Exercise requirements → The task calls for every line of the data to be repeated exactly.

Data excerpts
◆ ◆ ◆ ◆ ◆ ◆ ◆

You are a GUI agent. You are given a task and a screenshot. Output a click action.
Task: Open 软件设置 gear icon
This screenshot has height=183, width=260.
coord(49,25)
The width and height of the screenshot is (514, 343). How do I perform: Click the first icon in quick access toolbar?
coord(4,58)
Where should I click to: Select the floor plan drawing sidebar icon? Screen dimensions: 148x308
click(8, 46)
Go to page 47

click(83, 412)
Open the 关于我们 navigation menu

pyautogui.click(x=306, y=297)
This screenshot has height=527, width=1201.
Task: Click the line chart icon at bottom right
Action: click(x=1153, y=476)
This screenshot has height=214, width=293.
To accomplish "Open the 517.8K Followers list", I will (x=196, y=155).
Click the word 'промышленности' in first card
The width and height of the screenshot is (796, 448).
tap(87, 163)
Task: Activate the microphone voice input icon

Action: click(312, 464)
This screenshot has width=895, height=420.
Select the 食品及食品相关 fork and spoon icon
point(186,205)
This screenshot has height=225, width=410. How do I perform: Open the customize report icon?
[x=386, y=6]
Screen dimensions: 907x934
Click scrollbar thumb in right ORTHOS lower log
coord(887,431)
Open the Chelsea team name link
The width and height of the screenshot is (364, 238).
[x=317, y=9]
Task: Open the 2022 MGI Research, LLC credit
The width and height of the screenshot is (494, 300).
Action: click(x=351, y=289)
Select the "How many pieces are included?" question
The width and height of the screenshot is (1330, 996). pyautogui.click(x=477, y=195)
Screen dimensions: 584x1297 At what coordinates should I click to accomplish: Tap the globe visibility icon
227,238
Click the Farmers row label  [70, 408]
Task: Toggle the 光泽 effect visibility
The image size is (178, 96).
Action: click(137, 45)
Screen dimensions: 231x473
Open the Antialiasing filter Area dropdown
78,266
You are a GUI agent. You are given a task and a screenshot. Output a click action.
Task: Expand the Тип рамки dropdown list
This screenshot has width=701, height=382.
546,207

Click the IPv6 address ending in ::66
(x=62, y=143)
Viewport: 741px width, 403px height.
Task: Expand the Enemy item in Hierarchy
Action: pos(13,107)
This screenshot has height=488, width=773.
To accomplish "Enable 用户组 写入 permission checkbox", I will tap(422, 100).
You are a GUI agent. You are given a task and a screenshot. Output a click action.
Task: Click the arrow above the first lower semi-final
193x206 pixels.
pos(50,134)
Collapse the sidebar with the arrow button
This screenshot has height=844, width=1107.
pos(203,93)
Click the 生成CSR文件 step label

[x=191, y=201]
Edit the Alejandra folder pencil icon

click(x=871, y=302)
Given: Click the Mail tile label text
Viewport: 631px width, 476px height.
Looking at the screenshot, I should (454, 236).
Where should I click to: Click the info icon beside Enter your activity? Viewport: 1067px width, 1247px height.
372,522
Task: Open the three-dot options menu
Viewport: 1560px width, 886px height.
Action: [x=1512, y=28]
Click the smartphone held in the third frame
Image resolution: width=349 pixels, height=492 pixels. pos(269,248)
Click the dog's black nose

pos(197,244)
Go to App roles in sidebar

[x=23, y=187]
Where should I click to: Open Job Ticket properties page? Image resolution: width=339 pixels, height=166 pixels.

◆ ◆ ◆ ◆ ◆ ◆ ◆

Result for this task →
You are a GUI agent. You are given a task and a screenshot. Output a click action.
Task: Open 软件设置 gear icon
This screenshot has height=183, width=260.
coord(49,25)
The width and height of the screenshot is (514, 343). How do I perform: Click the first icon in quick access toolbar?
coord(4,58)
Where should I click to: Select the floor plan drawing sidebar icon? Screen dimensions: 148x308
click(8, 46)
Go to page 47

click(83, 412)
Open the 关于我们 navigation menu

pyautogui.click(x=306, y=297)
This screenshot has height=527, width=1201.
Task: Click the line chart icon at bottom right
Action: click(x=1153, y=476)
This screenshot has height=214, width=293.
To accomplish "Open the 517.8K Followers list", I will (x=196, y=155).
Click the word 'промышленности' in first card
The width and height of the screenshot is (796, 448).
tap(87, 163)
Task: Activate the microphone voice input icon

Action: click(312, 464)
This screenshot has width=895, height=420.
Select the 食品及食品相关 fork and spoon icon
point(186,205)
This screenshot has height=225, width=410. How do I perform: Open the customize report icon?
[x=386, y=6]
Screen dimensions: 907x934
Click scrollbar thumb in right ORTHOS lower log
coord(887,431)
Open the Chelsea team name link
The width and height of the screenshot is (364, 238).
[x=317, y=9]
Task: Open the 2022 MGI Research, LLC credit
The width and height of the screenshot is (494, 300).
Action: click(x=351, y=289)
Select the "How many pieces are included?" question
The width and height of the screenshot is (1330, 996). pyautogui.click(x=477, y=195)
Screen dimensions: 584x1297 At what coordinates should I click to accomplish: Tap the globe visibility icon
227,238
Click the Farmers row label  [70, 408]
Task: Toggle the 光泽 effect visibility
The image size is (178, 96).
Action: click(137, 45)
Screen dimensions: 231x473
Open the Antialiasing filter Area dropdown
78,266
You are a GUI agent. You are given a task and a screenshot. Output a click action.
Task: Expand the Тип рамки dropdown list
This screenshot has width=701, height=382.
546,207

Click the IPv6 address ending in ::66
(x=62, y=143)
Viewport: 741px width, 403px height.
Task: Expand the Enemy item in Hierarchy
Action: pos(13,107)
This screenshot has height=488, width=773.
To accomplish "Enable 用户组 写入 permission checkbox", I will tap(422, 100).
You are a GUI agent. You are given a task and a screenshot. Output a click action.
Task: Click the arrow above the first lower semi-final
193x206 pixels.
pos(50,134)
Collapse the sidebar with the arrow button
This screenshot has height=844, width=1107.
pos(203,93)
Click the 生成CSR文件 step label

[x=191, y=201]
Edit the Alejandra folder pencil icon

click(x=871, y=302)
Given: Click the Mail tile label text
Viewport: 631px width, 476px height.
Looking at the screenshot, I should (454, 236).
Where should I click to: Click the info icon beside Enter your activity? Viewport: 1067px width, 1247px height.
372,522
Task: Open the three-dot options menu
Viewport: 1560px width, 886px height.
Action: [x=1512, y=28]
Click the smartphone held in the third frame
Image resolution: width=349 pixels, height=492 pixels. pos(269,248)
Click the dog's black nose

pos(197,244)
Go to App roles in sidebar

[x=23, y=187]
Where should I click to: Open Job Ticket properties page? Image resolution: width=339 pixels, height=166 pixels.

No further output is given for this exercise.